高齢になれば、お友達もだんだん入院されたり、亡くなってしまったりして、住み慣れた場所に住んでいても心寂しさや不安も大きくなる両親を、安易に「じゃあこっちくる?」と呼ぶことにしたら、ご両親はものすごく悩まれることでしょう。
自分の余生を子供のそばで過ごすか、動けなくなるまで自分の地元で過ごすか、大きな決定には違いありません。
私の両親も田舎の200坪もある敷地に昔経営していた会社と自宅が2軒建っており、売却を考えていたことがありました。「都会に出て中古のマンションに住み替えしたら良いだろう?」とぐるぐる物件を見ていくうち、最初は楽しそうに調べていた物件も結局売ることも買うことも諦めてしまいました。
理由はメンタル問題です。
人生の3大ストレスの1つといわれている引越しを、この年で経験するのはハードルが高すぎるということ。土地勘もなく、食文化も違う土地に、娘頼りに住み替えるのはいやだというのです。
確かに、その場に越した後の病院やスーパー、お友達作りの場がこんな場所があるなど、情報をもっと調べてあげればよかったと後悔しましたが、いくら情報があったからと言って、決断できたかと言うと、結局売却に踏み込まなかったのではないかと思います。現在、事務所として使っていた建屋は、ネット販売をしている会社の倉庫として活用されており、自宅もそのうち貸そうかと考えているようです。
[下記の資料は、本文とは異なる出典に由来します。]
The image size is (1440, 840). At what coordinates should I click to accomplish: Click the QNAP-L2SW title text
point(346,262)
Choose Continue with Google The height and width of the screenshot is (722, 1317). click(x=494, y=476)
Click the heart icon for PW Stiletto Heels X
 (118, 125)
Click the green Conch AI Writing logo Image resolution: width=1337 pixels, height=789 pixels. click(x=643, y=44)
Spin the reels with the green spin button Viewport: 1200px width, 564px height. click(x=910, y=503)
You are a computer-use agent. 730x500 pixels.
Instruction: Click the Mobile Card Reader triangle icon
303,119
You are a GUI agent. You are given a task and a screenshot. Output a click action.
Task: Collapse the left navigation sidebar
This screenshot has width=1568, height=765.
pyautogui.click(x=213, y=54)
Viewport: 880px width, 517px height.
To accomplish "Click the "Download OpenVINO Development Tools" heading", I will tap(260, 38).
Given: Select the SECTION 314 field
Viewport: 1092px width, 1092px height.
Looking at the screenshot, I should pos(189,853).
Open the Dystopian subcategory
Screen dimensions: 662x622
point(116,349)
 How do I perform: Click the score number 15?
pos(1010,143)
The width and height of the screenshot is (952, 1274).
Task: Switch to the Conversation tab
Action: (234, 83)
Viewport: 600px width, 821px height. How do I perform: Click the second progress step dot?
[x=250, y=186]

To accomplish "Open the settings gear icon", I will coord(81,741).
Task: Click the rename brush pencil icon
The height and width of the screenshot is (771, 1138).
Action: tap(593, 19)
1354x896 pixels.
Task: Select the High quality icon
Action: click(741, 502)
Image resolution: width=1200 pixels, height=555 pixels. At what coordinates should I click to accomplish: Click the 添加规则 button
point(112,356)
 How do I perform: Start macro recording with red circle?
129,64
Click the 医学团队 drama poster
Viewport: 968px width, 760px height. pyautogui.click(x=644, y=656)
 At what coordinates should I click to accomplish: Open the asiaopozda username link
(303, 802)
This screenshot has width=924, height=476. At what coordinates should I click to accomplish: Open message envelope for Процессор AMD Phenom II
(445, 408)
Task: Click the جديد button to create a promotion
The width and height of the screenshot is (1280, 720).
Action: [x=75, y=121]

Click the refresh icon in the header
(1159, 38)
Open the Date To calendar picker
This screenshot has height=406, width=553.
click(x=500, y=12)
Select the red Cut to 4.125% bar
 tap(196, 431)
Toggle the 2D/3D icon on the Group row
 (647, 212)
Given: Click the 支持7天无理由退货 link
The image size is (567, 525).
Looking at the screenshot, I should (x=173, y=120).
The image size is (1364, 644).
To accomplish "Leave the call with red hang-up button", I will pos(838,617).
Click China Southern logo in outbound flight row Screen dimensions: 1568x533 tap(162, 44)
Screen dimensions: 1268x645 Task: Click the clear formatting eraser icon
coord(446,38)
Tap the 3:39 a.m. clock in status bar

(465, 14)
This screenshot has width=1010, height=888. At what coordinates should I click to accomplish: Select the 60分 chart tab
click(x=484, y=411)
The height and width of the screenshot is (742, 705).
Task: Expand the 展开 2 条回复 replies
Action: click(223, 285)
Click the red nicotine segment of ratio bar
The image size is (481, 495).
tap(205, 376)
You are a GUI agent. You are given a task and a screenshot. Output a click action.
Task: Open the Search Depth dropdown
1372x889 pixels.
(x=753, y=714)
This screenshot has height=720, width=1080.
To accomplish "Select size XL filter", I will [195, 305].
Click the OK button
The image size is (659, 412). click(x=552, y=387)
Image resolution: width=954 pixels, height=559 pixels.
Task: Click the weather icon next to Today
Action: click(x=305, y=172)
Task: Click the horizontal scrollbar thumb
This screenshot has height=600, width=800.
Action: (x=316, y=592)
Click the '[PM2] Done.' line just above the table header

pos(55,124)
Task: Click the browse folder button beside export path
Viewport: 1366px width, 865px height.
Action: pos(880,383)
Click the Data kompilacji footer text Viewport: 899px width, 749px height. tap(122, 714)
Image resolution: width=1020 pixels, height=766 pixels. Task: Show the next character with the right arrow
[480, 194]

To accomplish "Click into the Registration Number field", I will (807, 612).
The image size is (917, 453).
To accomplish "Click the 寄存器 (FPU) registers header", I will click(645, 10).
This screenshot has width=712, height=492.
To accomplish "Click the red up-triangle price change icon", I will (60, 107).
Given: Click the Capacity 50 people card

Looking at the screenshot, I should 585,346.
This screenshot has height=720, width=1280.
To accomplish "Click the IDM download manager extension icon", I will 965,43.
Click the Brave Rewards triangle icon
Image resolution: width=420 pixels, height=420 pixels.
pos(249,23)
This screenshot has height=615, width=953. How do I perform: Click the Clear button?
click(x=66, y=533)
両親にとってこの自宅の売却騒動は様々な可能性を探るのに必要な時間だったといえます。結果的に不動産を活用できる手段も手に入れて、元気なうちは自分たちの住み慣れた土地で過ごすことを決断できた訳ですから。更地であれば、このままアパート活用などにも踏み込めたかもしれません。両親の不安はなるべく受け止めてあげましょう。両親へのメンタルケアが良い結果を生むのは間違いありません。